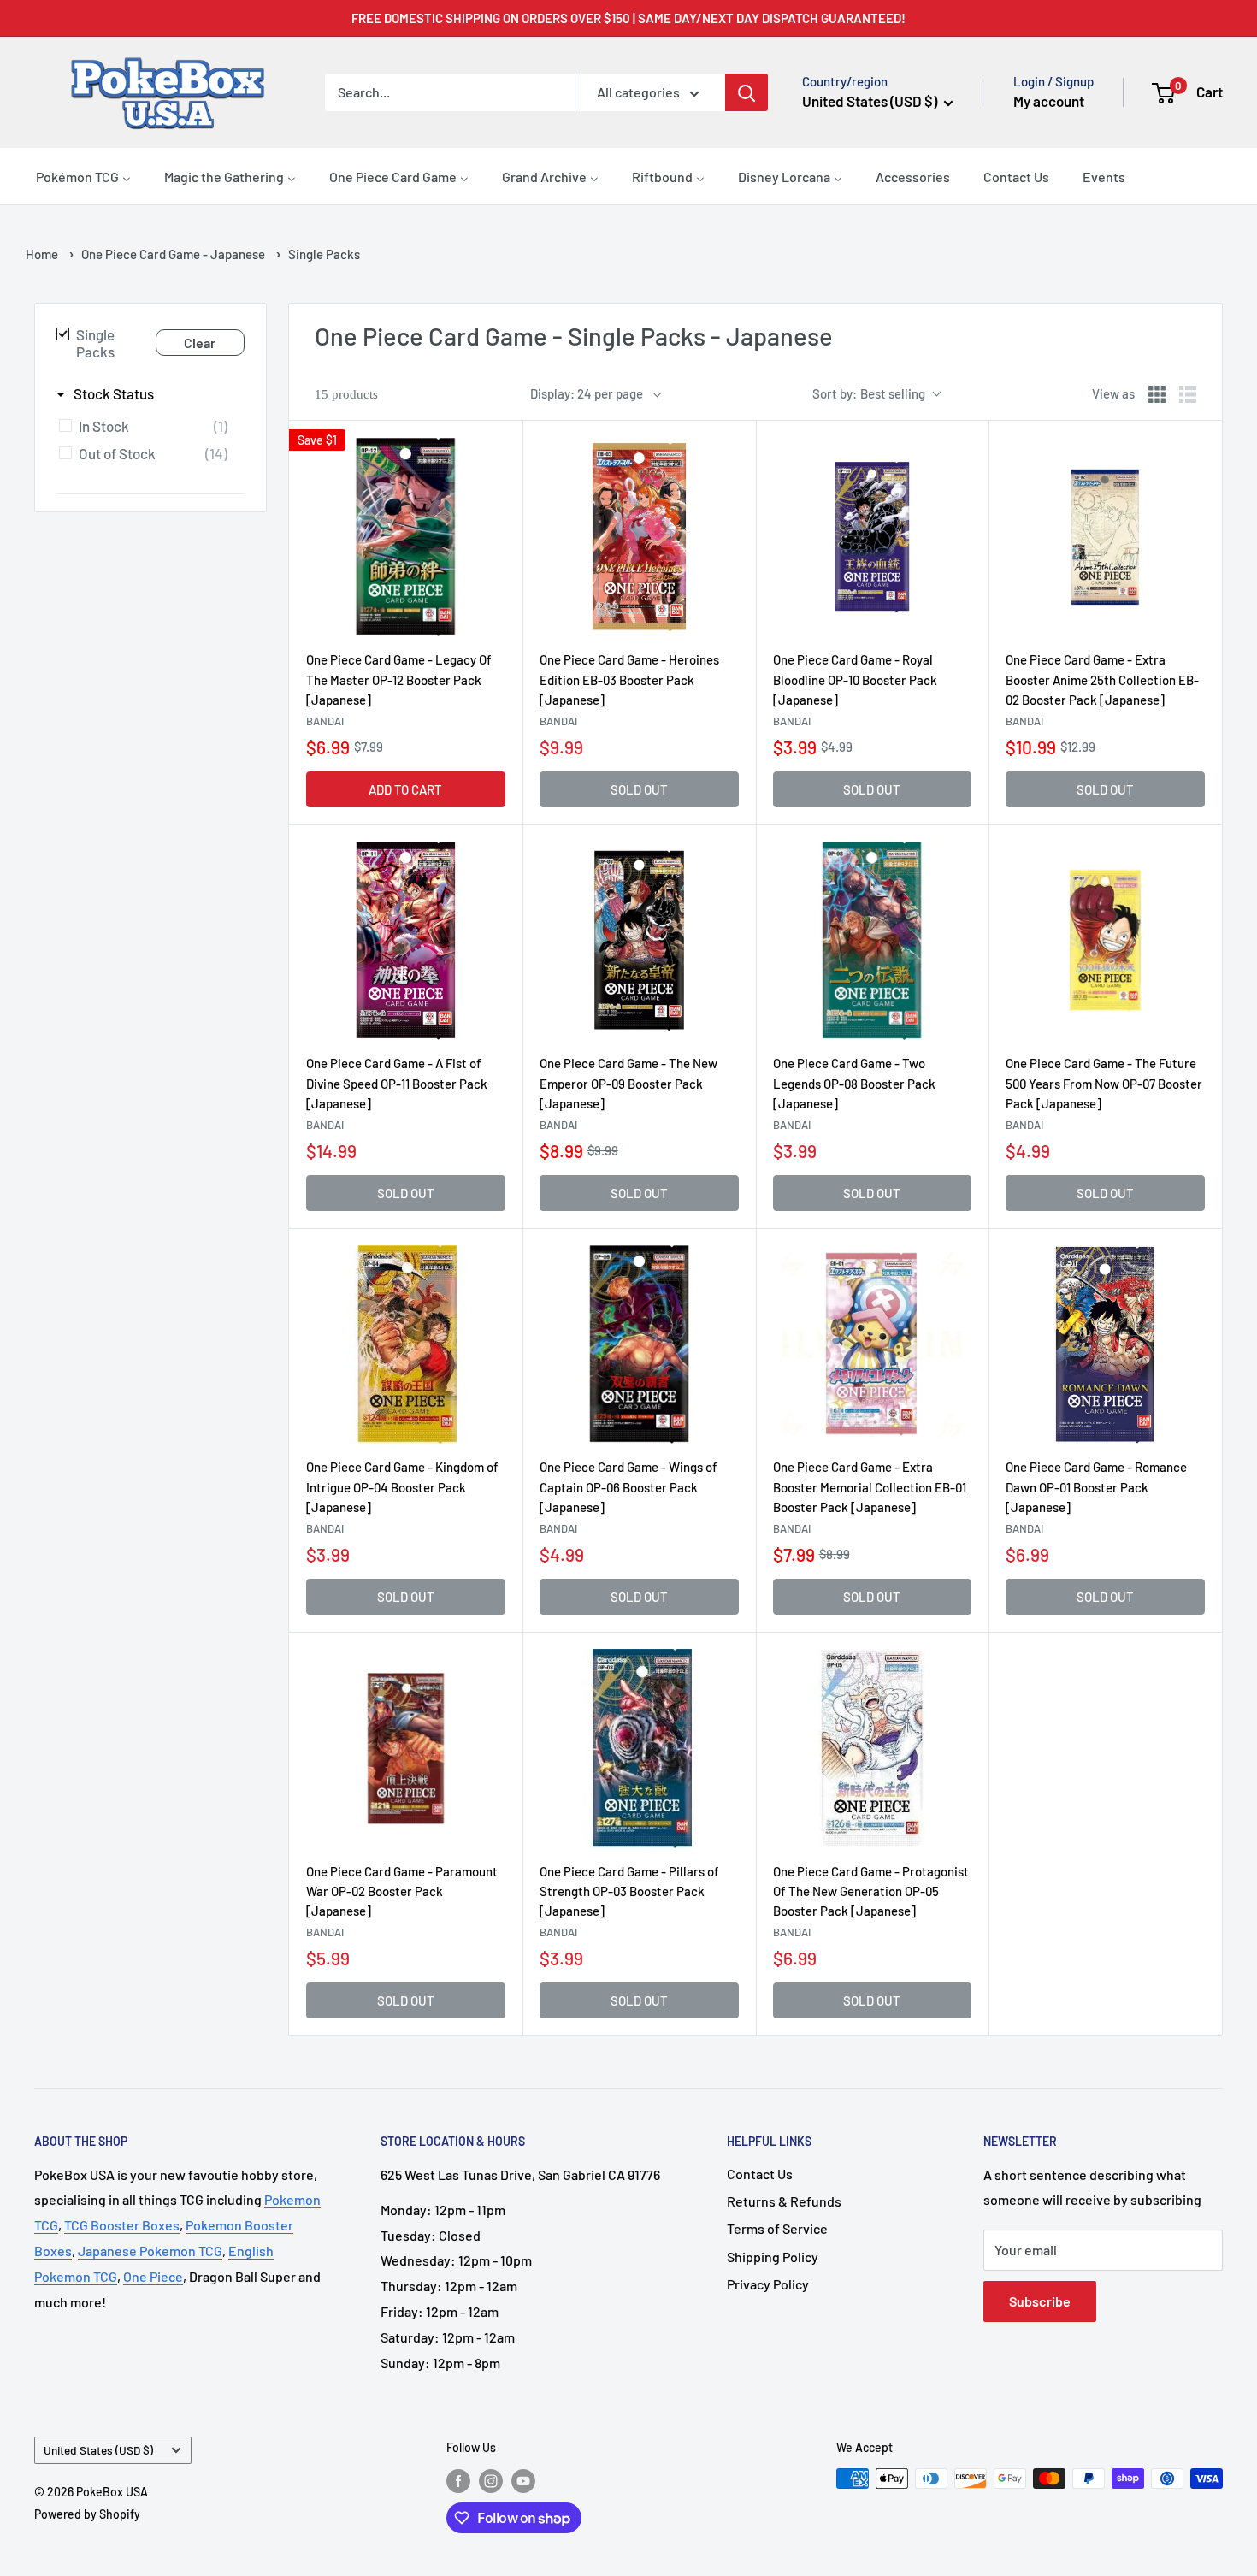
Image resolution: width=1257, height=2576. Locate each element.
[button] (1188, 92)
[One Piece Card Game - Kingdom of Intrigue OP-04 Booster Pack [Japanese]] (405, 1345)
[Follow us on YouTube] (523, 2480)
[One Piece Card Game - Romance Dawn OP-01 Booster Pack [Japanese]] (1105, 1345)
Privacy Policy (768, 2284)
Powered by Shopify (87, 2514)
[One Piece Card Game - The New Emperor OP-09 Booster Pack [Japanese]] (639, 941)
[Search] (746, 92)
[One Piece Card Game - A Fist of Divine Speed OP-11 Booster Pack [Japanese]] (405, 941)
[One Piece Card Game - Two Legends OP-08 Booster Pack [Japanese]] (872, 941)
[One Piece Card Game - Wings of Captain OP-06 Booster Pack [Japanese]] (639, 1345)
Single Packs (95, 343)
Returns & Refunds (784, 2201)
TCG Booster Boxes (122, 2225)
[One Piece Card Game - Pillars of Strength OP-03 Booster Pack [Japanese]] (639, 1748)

________

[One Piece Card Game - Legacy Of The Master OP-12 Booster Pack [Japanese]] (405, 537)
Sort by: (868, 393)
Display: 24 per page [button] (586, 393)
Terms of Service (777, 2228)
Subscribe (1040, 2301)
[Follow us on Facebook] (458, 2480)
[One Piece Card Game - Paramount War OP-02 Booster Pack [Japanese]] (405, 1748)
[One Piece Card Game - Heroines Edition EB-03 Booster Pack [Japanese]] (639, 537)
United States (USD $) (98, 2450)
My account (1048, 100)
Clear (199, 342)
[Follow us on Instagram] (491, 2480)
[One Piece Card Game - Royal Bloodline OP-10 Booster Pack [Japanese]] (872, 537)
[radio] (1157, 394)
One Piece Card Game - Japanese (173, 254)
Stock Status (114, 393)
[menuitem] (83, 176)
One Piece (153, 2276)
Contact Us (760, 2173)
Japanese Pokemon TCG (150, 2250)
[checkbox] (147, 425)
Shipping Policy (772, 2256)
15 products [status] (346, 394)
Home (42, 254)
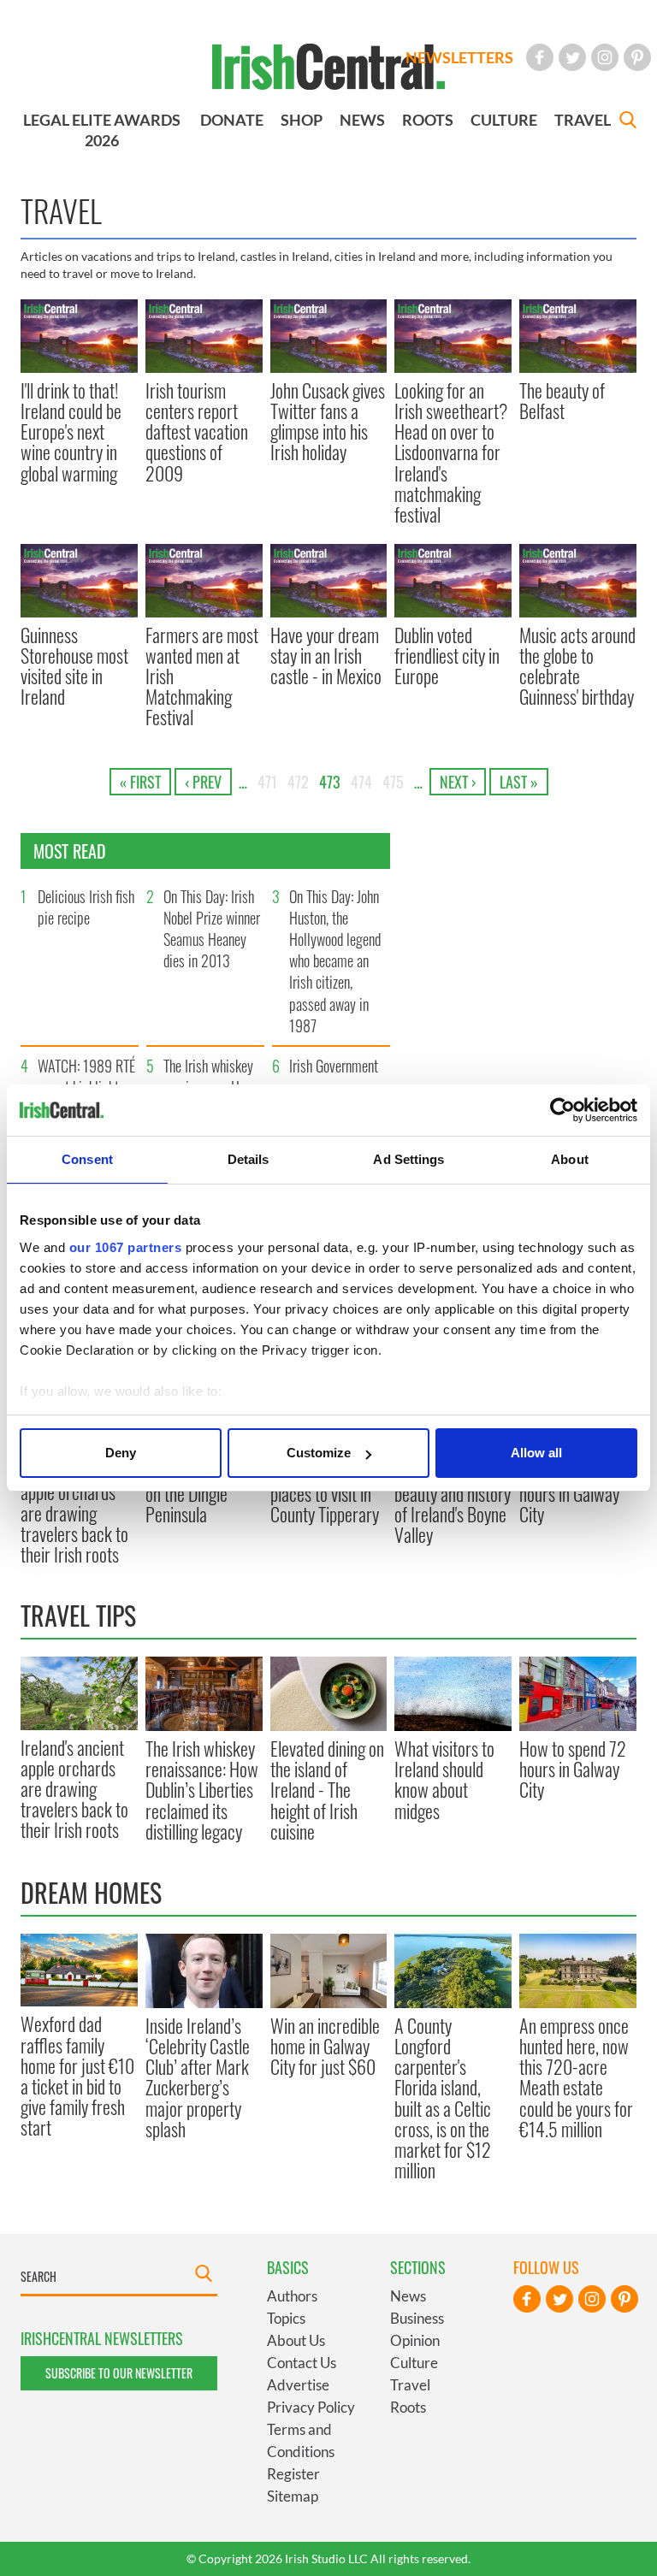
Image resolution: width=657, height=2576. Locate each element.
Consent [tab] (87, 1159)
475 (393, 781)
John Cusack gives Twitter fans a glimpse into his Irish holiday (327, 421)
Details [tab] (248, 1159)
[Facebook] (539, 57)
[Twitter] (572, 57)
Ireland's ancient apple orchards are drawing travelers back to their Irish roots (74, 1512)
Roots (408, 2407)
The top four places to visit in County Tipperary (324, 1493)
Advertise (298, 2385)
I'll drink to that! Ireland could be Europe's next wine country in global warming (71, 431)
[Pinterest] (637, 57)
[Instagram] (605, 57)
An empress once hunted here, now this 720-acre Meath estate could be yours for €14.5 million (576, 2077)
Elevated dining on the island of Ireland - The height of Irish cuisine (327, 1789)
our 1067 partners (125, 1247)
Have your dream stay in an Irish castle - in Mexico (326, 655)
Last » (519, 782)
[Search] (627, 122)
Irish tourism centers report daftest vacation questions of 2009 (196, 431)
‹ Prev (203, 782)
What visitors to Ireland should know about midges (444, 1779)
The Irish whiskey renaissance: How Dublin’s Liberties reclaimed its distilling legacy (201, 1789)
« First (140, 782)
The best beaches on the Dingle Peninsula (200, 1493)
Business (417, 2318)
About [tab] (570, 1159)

________

◆ TASK PROMPT: Search the data above for the string "Twitter". Report every line where it is found.

◆ TASK OUTPUT:
John Cusack gives Twitter fans a glimpse into his Irish holiday (327, 421)
[Twitter] (572, 57)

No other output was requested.